L’innocente eviterà l’iniezione letale (forse! ...perché il finale ha i contorni annebbiati della favola natalizia) a conclusione della sua ultima giornata prima dell’esecuzione, scandita dai penosi tentativi delle autorità di rendere umana l’uccisione premeditata e a sangue freddo di un uomo, viziandolo con il suo cibo preferito, la visita della famiglia, il conforto di un prete. Tutto sezionato, registrato dagli sgherri del penitenziario, simili a impiegati di un ufficio contabile, a sciamani di rituali di un burocratico asetticismo.
Di una lentezza calcolata, le ore di Beechum; spasmodiche ed imprevedibili quelle di Everett.
Ma il ritmo serrato, gli americanismi, la solida sceneggiatura sono un robusto puntello di un film che analizza con pessimismo l’immaturità delle figure paterne, la loro incapacità di essere presenti, di costruire un legame con i propri figli per i quali vi è solo una mancanza, un vuoto.
Il disegno della figlia del prigioniero è un suggerimento esauriente: non c’è famiglia in quel paesaggio dai verdi pascoli. E non c’è il papà nemmeno in quello di Michelle, la ragazza morta nella sequenza iniziale.
E il padre del vero assassino dov’è? Morto? Scappato? Drogato?
Anche Steve Everett dimostra superficialità nei confronti della figlia e goffaggine nel ricoprire un ruolo per cui è palesemente impreparato.
L’immaturità della figura paterna si estende anche al confessore del braccio della morte: un pastore guitto e squallido, più smarrito delle pecorelle che dovrebbe consolare e perdonare nel nome del Padre (un’altra assenza?).
L’unico a dimostrarsi fiero e responsabile verso sua figlia è proprio Beechum, la vittima della pena capitale. Il legame con la sua bambina appare concreto ma sul punto di essere distrutto dall’uccisione del condannato: un altro padre risulterà assente, un’altra figlia dovrà colmare un vuoto per colpe non sue.

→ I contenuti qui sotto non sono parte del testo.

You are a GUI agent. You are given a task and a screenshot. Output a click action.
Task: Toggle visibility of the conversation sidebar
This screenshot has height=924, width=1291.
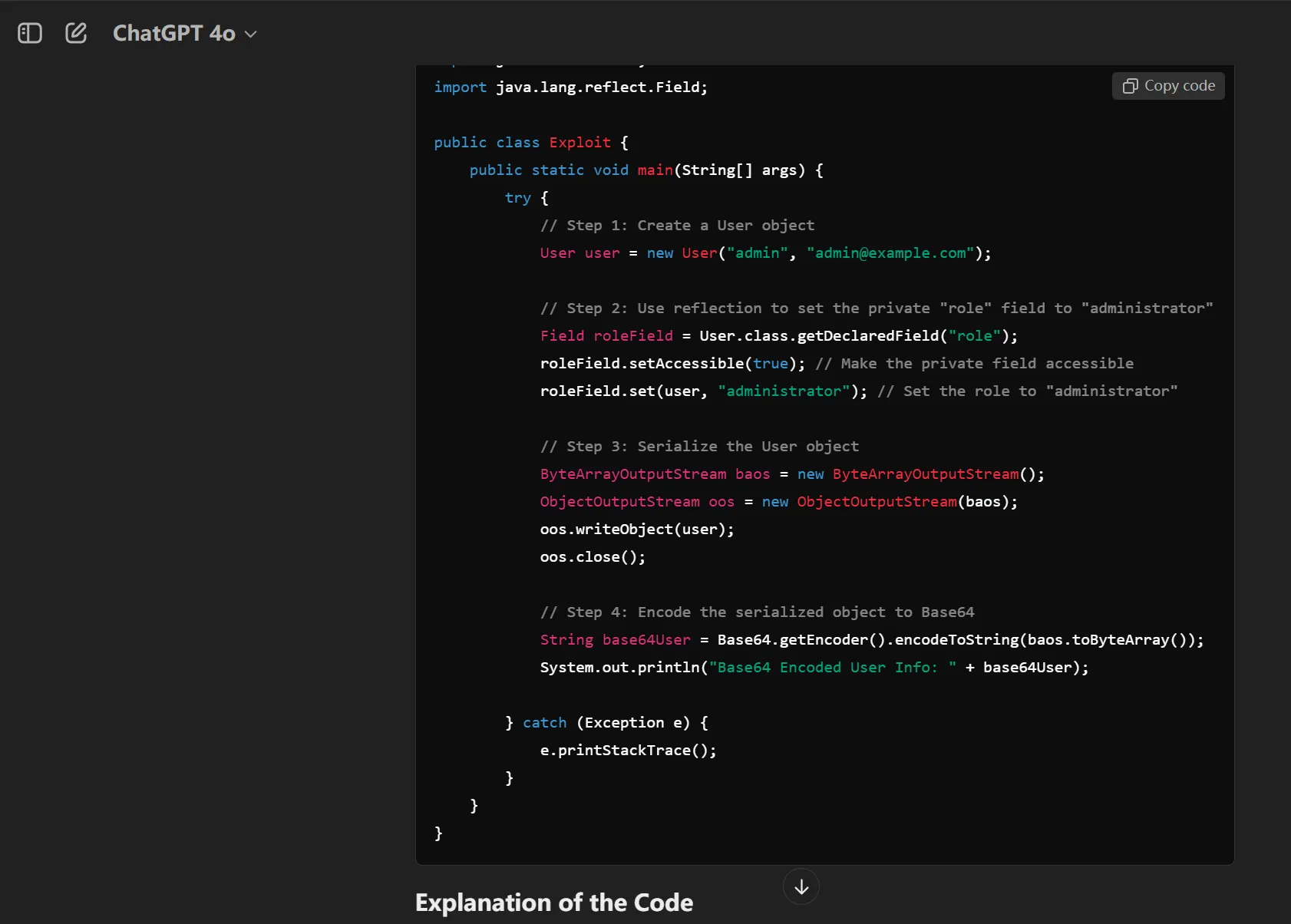(x=29, y=33)
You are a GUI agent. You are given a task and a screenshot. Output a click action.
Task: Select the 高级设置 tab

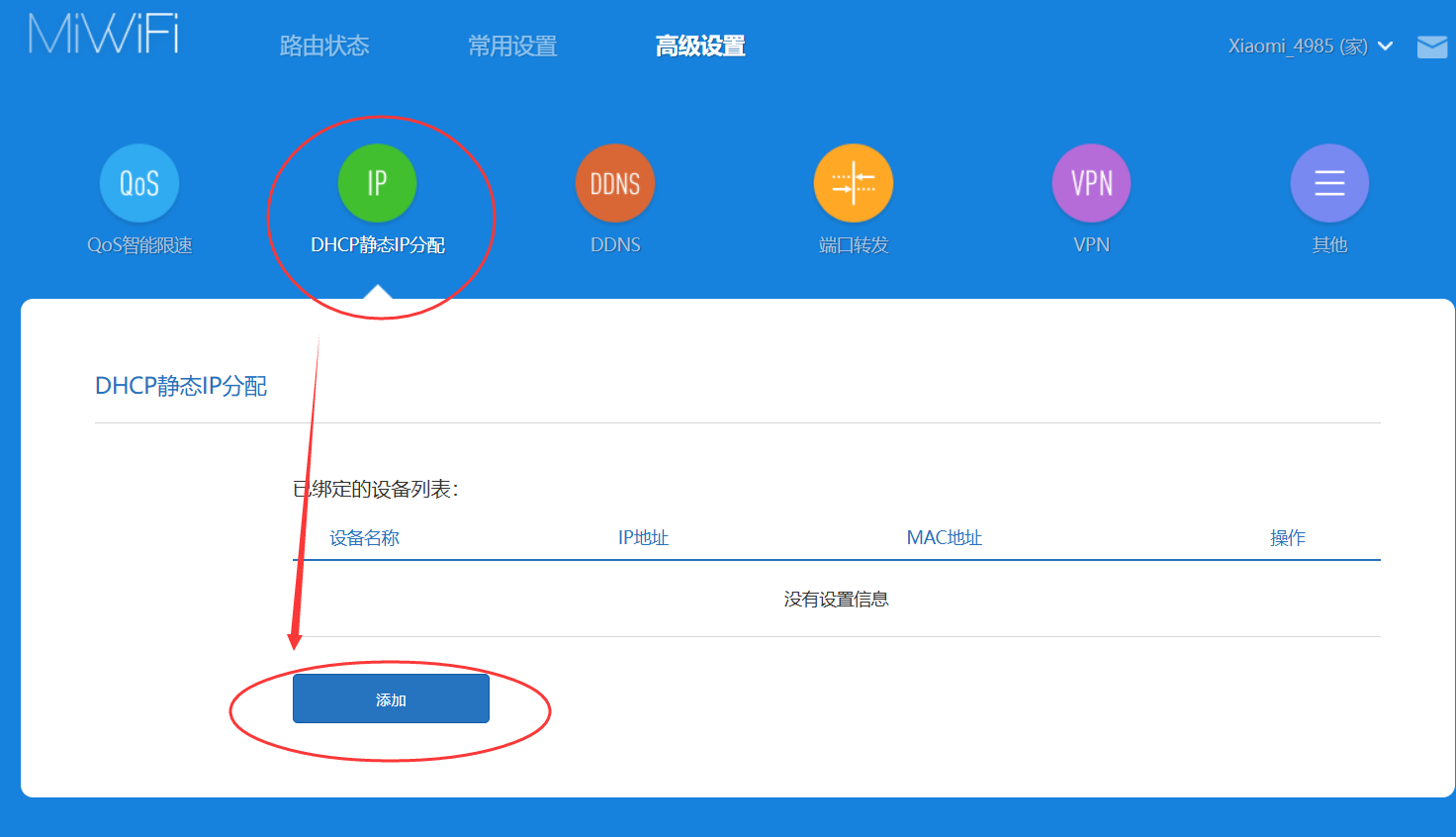pos(700,46)
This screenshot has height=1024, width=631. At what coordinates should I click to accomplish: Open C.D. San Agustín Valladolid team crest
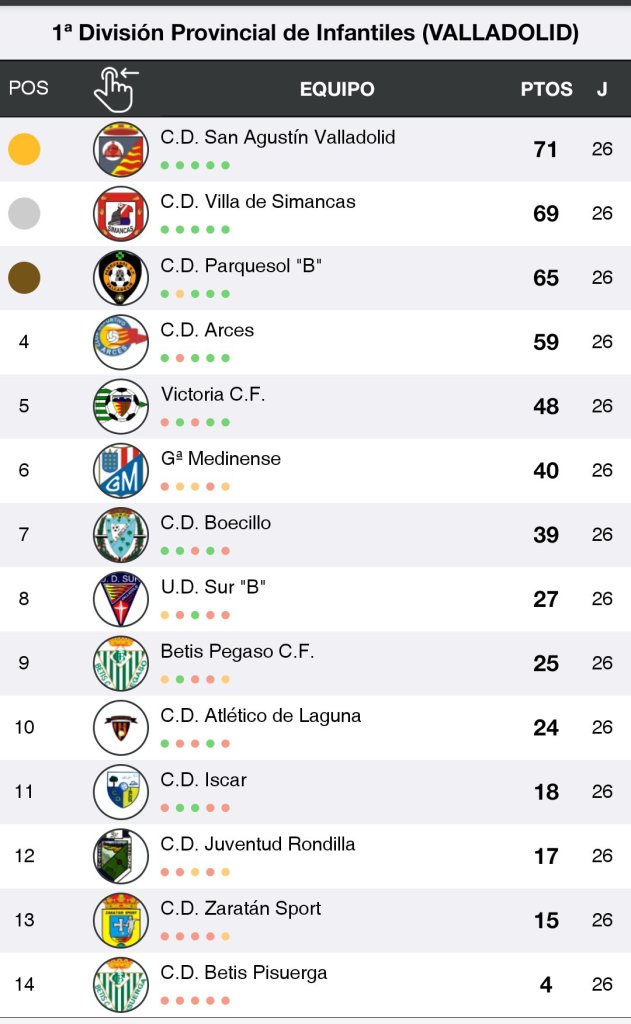pyautogui.click(x=121, y=150)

È tangibile la contraddizione di una mentalità che fonda la sua esistenza sul valore della famiglia, da sempre demagogico punto d’appoggio, ma agisce ipocritamente per salvaguardarla, spezzandone i cardini perfino mediante l’ancora più demagogica istituzione dell’assassinio di Stato, orgoglio di una politica tesa alla difesa della giustizia; strumento di una nazione convinta delle capacità deterrenti della vendetta premeditata; ma soprattutto arma per mostrare ai propri cittadini l’esistenza di un’autorità implacabile e giusta, di un genitore sempre pronto ad intervenire.
Eastwood smaschera l’irresponsabilità dei gestori della sacra istituzione familiare, facilmente proiettabile all’America stessa, sottolinea un disagio sociale che si concretizza nell’inettitudine volontaria o meno di risolvere l’incomunicabiltà nei rapporti primari, e a cui corrisponde una reiterata finzione che ci sia qualcosa di prezioso laddove non c’è nulla.